Excerpt provided

## begin

I learned one day how completely I've let this little guy rule my life. I was shopping at Costco. Costco is a BIG store, and I always get lots of steps on Costco days. I was about half-way through my shopping and, to motivate me to keep going, I went to check my fitibt, only to discover I had forgotten to put it on! AHHHHHHH! I nearly melted in a puddle right there on the Costco floor. "I'm taking all these steps for NOTHING????" I was devastated. Somehow I sucked it up and resignedly finished my shopping trip. When Ken got home that evening, he found me sitting in a chair, hitting the fitbit, trying to get it to think I was taking steps. It didn't work. But then I came up with a brilliant idea. He was planning to go on a walk (he often goes on a de-stress/ exercise walk right after getting home from work) Lightbulb! I clipped the fitbit on him as he left for his walk, and so HIS steps counted on MY fitbit. The little devil (the fitbit; not Ken) never knew the trick we played on him. And I'm pretty sure Ken got more steps on his walk than I did at Costco. Brilliant! But then my grandson, Nathan, got me back.

## end

Extracted information
## begin

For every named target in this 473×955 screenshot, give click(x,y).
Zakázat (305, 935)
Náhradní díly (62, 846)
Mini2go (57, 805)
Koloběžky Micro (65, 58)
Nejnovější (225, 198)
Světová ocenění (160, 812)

## end

Exercise requirements
1. Copy the records above line for line, without changing anything.
2. Continue the story about the fitbit and the Costco shopping trip, picking up right after its last sentence.

Answers to the problems
1.
For every named target in this 473×955 screenshot, give click(x,y).
Zakázat (305, 935)
Náhradní díly (62, 846)
Mini2go (57, 805)
Koloběžky Micro (65, 58)
Nejnovější (225, 198)
Světová ocenění (160, 812)

2.
When the kids were here visiting, I got worn out. I just didn't feel like exercising. It was extremely hot outside. Nathan, who is ALWAYS full of energy seemed like the perfect solution. I clipped the fitbit on his shirt and told him to run around the house.
Each time he came around, I gave him ice water.
Then, he said he was just too tired. "Grandma, you go! You do it! YOU run and I''LL take pictures of you" Only for Nathan would I run around the house in 110 degree heat. I clipped it on and started.
Pretty soon that little boy who was "just too tired" ran up to me, giggling about the trick he'd played on me.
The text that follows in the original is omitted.